* What is being asked:
Pick out the lines below that include the string "dropdown".

========

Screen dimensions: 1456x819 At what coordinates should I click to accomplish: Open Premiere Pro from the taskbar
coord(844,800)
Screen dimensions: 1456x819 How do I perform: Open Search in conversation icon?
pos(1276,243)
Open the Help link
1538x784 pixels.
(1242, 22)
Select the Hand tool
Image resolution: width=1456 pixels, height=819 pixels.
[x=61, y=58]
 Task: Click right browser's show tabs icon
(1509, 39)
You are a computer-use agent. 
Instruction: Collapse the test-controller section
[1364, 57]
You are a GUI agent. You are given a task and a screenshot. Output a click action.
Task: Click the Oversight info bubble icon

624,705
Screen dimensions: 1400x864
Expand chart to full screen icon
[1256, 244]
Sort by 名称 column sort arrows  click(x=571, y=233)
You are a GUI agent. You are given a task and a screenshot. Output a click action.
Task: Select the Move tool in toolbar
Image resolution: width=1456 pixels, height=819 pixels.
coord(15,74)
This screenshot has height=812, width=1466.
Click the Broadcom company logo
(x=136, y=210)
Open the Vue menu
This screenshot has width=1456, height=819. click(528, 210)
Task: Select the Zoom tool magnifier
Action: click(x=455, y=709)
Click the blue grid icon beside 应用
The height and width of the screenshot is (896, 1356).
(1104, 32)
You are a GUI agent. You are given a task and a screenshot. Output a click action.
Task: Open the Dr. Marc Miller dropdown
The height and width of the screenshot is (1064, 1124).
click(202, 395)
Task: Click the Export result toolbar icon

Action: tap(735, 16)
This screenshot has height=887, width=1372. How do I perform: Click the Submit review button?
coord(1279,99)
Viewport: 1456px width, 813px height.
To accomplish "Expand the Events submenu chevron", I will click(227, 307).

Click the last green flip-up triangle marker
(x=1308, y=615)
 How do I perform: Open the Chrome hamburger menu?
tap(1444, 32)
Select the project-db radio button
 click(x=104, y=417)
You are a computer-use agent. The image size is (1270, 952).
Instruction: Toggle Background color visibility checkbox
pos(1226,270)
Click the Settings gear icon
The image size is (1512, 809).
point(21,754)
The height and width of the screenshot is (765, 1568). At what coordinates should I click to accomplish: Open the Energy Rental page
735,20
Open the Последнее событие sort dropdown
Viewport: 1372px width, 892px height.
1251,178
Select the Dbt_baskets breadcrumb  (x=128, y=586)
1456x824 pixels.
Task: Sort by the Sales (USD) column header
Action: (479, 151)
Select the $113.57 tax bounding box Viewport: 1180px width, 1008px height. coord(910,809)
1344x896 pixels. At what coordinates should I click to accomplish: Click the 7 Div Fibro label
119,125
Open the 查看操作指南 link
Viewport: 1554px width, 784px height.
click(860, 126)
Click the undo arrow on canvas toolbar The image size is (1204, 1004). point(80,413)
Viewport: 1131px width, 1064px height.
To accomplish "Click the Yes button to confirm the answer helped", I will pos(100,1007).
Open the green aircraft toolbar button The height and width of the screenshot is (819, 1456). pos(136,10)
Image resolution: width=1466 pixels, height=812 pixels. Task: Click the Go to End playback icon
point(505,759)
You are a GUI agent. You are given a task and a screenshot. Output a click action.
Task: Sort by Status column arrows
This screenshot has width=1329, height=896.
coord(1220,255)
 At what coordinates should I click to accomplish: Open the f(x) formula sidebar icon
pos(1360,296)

========

* Result of this exercise:
Task: Open the Dr. Marc Miller dropdown
Open the Последнее событие sort dropdown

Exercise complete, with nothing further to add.